Everybody wants to earn, and nobody wants to lose. Experienced traders cannot ignore the convenience of such an approach in terms of trading psychology, realizing that positive closing deals are more favourable to the state of mind than fixing losses.
But seasoned traders who survive in the industry also understand that dealing with losses is essential for trading. Moreover, they realize that the Martingale strategy has its own Achilles heel - the deposit amount may not be enough to reach the desired profit, and one can lose everything.
However, a trader can ensure profitable trading by applying this strategy correctly and combining it with other strategies and methods.

This trading method requires careful risk management and an understanding of all the features of this technique. You need to understand the strengths and weaknesses of this trading approach, the safety rules to avoid losing your deposit and how to use its powers to trade binary options effectively.
Origins
Mathematician P. Levy, a Frenchman by birth, came up with this principle back in the 18th century for win-win casino games. It was based on the theory of probability. For instance, if you flip a coin 100 times, about half of the time, it will go Heads up, the other half will go Heads down. It's the same in a casino. If you always bet, say, on red, you have to wait with such a probability of 50%, and the necessary colour will fall out.

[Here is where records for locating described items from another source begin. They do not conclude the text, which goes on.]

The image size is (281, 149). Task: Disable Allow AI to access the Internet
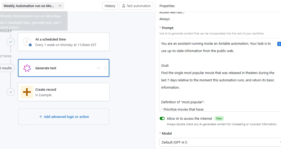162,118
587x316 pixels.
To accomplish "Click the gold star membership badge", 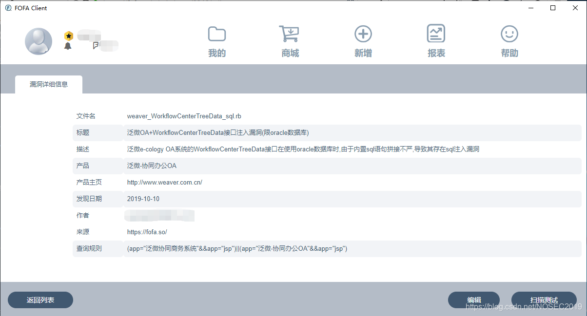I will click(x=68, y=35).
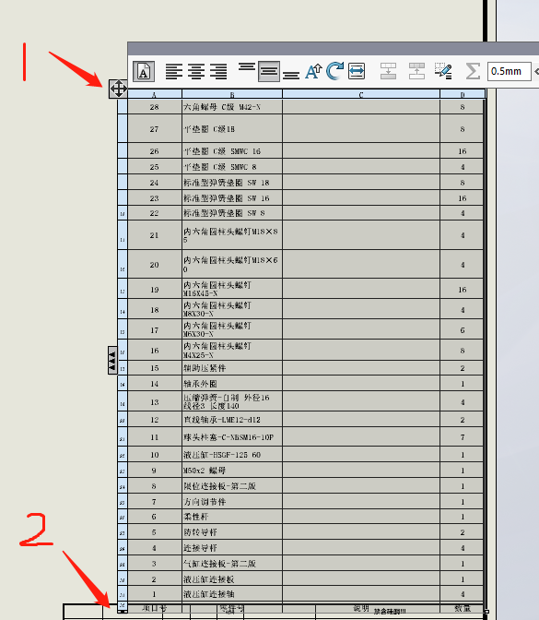Screen dimensions: 539x620
Task: Toggle the use document font button
Action: [x=144, y=72]
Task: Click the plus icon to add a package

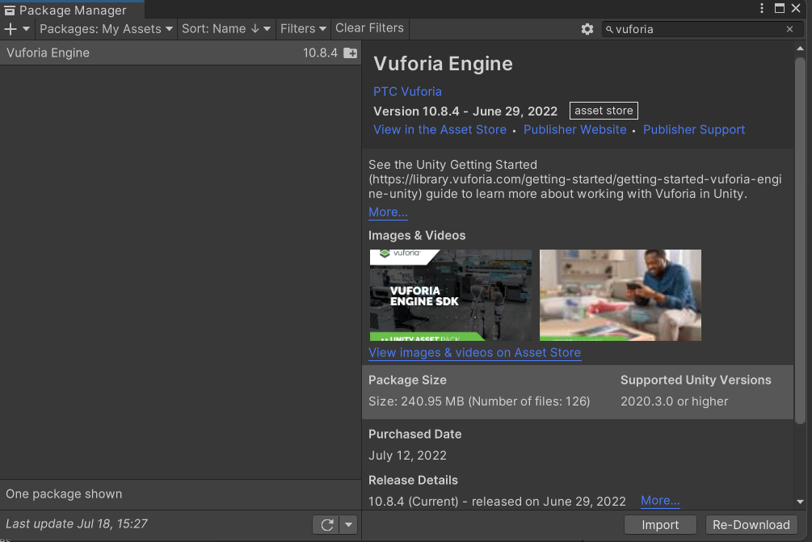Action: point(11,28)
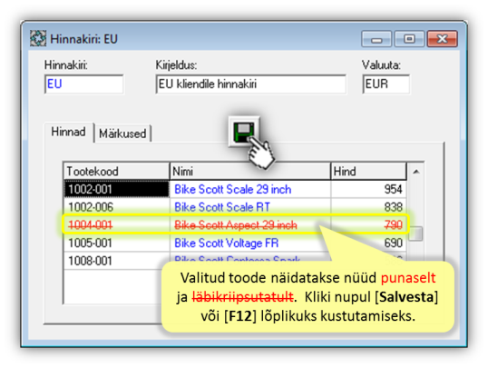This screenshot has height=368, width=488.
Task: Select row with code 1002-006
Action: click(x=235, y=207)
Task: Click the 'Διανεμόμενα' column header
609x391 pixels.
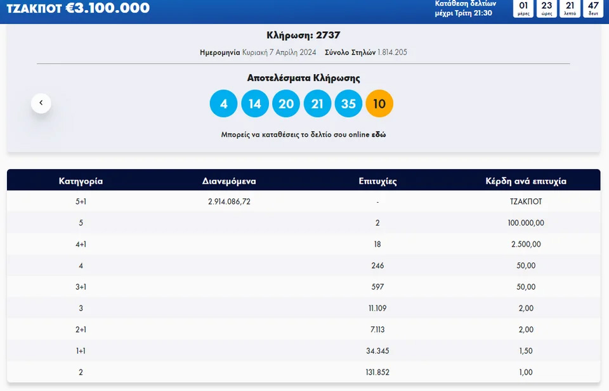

Martingale figured out that if after each loss to double the next bet, sooner or later, the losses will be repaid, and a profit will certainly be made. For example, we bet $100 on red—bad luck. Bet $200 on red. Again. $400 in the same place. Black again. 800$. Red! The final loss is the same: 100 + 200 + 400 = 700$. Total profit was: 800 - 700 = $100 (for example, we do not consider winning odds). Having made a profit, a new bet starts with its original value of $100.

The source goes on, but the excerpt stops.